Rudianto menegaskan bahwa penindakan harus dilakukan dengan transparan dan profesional, tanpa pandang bulu. Ia juga menyampaikan bahwa hukum tidak boleh terlihat tumpul bagi mereka yang berada di atas, sementara yang di bawah justru mendapatkan penindakan lebih berat.
Pentingnya Tindakan Tegas Terhadap Oknum Polisi yang Terlibat Narkotika
Menurut pendapat Rudianto, langkah proaktif Dittipidnarkoba Bareskrim Polri dalam mengusut keterlibatan anggota kepolisian menunjukkan komitmen yang serius dalam pemberantasan narkotika. Hal ini menjadi titik kunci untuk menegaskan bahwa tidak ada tempat bagi oknum yang berdiri di antara jalur hukum dan pelanggaran.
Dia menekankan bahwa institusi kepolisian harus melakukan pemeriksaan menyeluruh terhadap anggotanya guna menghindari praktik kolusi atau penyalahgunaan wewenang. Begitu banyaknya kepercayaan publik terhadap institusi hukum tergantung pada bagaimana mereka menanggapi masalah ini.
Rudianto juga mengapresiasi upaya yang telah dilakukan dan menekankan pentingnya pengawasan yang ketat. Jika langkah ini diabaikan, maka perang melawan narkoba tidak akan dapat berjalan maksimal, karena elemen-elemen dalam institusi harus bersih dari praktik-praktik yang mencemari nama baik.
Kasus yang Menyita Perhatian Publik dan Dampaknya
Keterlibatan dua mantan Kepala Satuan Narkoba di Polda Kalimantan Timur merupakan contoh nyata dari isu ini. Mereka harus berhadapan dengan proses hukum setelah diduga terlibat dalam jaringan narkoba, yang menunjukkan bahwa investigasi memang diperlukan untuk memastikan transparansi.
Kasus-kasus ini mengundang sorotan tajam. Seperti yang dijelaskan oleh Brigjen Eko Hadi Santoso, penyidik di Dittipidnarkoba, terungkapnya fakta baru mengenai keterlibatan mereka memperkuat perlunya tindakan lebih lanjut terhadap oknum yang berpotensi merusak institusi.

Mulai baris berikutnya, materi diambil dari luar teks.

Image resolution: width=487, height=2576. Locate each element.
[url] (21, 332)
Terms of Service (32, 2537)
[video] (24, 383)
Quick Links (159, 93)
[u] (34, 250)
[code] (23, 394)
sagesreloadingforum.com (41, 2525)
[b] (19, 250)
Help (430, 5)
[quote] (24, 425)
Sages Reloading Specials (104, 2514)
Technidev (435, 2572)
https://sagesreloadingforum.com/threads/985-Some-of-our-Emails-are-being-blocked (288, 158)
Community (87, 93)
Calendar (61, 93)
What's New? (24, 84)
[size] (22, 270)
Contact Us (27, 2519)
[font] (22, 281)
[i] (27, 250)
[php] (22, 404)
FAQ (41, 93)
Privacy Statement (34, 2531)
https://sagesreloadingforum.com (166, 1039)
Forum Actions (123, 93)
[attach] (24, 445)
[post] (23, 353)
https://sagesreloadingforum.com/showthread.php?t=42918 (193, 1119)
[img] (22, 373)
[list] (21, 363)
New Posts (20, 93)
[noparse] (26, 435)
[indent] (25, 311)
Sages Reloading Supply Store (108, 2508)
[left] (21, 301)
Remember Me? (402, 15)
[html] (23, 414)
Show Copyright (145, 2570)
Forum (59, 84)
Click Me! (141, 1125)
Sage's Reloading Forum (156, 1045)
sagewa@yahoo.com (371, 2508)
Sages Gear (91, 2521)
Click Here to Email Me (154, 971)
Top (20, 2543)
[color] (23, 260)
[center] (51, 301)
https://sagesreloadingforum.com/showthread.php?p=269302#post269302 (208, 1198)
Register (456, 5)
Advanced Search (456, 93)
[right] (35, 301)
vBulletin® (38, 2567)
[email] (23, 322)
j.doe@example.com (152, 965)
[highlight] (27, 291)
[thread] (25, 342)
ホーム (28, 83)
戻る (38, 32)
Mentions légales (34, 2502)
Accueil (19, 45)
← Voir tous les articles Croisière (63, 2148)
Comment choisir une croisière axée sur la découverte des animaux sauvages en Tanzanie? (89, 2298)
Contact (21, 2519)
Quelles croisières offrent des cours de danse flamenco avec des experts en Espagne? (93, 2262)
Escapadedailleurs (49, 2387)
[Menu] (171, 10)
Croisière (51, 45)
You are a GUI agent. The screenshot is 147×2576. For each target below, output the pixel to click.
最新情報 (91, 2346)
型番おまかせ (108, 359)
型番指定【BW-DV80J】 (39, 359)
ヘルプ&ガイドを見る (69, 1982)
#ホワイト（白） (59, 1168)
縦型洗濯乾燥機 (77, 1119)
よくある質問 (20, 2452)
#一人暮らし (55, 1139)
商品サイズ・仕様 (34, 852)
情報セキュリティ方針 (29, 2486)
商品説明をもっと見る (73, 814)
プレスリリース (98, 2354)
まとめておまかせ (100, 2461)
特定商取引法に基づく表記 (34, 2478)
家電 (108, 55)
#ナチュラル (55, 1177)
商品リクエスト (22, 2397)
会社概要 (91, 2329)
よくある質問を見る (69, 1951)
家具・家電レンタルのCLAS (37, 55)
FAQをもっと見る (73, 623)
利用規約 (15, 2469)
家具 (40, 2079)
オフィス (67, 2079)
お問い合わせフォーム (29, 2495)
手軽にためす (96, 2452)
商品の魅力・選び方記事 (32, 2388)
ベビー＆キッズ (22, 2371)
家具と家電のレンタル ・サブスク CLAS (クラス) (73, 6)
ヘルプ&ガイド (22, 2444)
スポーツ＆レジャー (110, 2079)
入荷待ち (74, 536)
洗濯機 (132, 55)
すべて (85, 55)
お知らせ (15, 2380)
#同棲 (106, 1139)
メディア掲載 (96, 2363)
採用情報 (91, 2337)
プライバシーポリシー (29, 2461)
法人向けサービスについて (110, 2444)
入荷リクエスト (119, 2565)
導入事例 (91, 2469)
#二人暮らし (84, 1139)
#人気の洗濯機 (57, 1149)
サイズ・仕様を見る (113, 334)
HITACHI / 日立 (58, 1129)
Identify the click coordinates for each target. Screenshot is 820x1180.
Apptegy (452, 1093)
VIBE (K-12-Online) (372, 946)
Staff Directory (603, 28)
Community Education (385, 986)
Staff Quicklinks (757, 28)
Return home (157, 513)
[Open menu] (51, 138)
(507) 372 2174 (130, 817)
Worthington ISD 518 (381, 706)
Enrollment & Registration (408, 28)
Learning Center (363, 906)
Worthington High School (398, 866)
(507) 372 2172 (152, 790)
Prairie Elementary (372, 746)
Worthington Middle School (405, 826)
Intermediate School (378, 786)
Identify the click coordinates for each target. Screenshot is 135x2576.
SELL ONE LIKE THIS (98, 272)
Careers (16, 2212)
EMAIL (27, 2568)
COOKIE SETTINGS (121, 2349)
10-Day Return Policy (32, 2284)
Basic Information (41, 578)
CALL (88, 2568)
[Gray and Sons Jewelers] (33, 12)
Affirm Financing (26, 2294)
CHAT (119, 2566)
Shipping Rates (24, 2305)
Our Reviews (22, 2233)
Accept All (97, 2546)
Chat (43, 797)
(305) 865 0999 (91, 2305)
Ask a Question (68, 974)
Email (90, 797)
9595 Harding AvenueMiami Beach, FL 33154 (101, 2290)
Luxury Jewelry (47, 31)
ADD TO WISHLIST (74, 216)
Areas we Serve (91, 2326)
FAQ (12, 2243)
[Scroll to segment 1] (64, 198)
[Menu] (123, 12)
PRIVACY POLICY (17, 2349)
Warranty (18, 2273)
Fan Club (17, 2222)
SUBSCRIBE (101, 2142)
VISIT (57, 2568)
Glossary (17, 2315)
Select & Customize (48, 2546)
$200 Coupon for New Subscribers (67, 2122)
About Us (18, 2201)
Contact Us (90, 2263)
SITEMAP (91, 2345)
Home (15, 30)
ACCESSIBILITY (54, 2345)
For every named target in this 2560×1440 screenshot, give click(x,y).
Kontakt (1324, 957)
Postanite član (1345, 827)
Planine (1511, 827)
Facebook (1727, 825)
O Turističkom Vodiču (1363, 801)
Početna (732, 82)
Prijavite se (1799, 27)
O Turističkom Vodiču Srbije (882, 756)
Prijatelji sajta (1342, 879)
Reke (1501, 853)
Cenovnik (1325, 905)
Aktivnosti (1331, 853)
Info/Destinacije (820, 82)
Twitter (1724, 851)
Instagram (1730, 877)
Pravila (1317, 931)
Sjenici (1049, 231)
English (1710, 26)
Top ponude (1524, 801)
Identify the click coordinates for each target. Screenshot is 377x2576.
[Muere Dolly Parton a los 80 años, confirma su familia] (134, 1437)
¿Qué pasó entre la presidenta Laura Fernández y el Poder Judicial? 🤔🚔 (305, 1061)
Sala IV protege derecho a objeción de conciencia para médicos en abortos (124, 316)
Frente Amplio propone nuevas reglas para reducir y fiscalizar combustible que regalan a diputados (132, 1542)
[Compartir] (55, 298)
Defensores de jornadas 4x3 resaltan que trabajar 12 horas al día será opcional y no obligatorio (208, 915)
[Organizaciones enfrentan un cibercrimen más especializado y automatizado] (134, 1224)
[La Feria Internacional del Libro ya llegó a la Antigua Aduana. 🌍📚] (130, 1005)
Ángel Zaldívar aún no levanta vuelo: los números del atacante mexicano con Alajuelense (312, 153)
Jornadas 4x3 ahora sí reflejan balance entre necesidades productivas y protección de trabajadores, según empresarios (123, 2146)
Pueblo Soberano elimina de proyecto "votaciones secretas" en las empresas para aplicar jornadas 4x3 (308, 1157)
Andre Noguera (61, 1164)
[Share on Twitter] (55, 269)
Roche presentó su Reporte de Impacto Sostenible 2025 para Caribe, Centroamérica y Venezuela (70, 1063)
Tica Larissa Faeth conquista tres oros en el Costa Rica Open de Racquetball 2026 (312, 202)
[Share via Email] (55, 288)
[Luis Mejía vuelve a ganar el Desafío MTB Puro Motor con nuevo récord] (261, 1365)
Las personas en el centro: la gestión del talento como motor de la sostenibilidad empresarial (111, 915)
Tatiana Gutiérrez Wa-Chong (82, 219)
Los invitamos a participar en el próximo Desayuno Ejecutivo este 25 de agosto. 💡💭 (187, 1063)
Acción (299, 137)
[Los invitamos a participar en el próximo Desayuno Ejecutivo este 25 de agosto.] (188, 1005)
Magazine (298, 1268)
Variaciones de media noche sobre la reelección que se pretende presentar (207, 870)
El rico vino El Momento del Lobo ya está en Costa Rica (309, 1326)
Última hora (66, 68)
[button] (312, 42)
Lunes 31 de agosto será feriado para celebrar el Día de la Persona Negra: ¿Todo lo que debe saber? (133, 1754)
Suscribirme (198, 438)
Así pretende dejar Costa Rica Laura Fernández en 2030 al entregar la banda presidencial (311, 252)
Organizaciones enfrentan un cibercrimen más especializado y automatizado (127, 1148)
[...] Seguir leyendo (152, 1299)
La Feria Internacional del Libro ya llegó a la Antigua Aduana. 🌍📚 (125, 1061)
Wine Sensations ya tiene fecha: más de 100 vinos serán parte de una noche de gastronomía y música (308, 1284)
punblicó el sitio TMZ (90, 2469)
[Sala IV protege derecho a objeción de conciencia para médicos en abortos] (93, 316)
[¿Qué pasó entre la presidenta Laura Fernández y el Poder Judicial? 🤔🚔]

Dengan meningkatnya jumlah kasus yang terungkap, Rudianto berharap agar Polri tidak hanya sekadar menjalankan tugas tetapi juga menunjukkan integritas dalam proses penegakan hukum. Langkah-langkah ini diharapkan dapat mendorong reformasi di dalam tubuh kepolisian sendiri.
Reformasi dan Harapan untuk Polisi yang Lebih Bersih
Selain konsistensi dalam tindakan, Rudianto juga mendorong perbaikan sistemik dalam kepolisian. Upaya untuk membersihkan institusi dari oknum yang tidak bertanggung jawab bukan hanya tugas Dittipidnarkoba, tetapi harus menjadi komitmen semua pihak di jajaran kepolisian.
Dengan adanya pengawasan yang ketat, diharapkan para anggota kepolisian dapat lebih fokus pada tugasnya. Transparansi dan akuntabilitas adalah kata kunci untuk mengembalikan kepercayaan publik yang mungkin telah tercederai.
Di tengah berbagai tantangan yang ada, harapan akan munculnya kepolisian yang lebih bersih tetap menjadi sebuah keinginan yang kuat. Dengan partisipasi aktif dari seluruh elemen masyarakat dan instansi, reformasi kepolisian bukanlah sebuah impian yang tak terjangkau.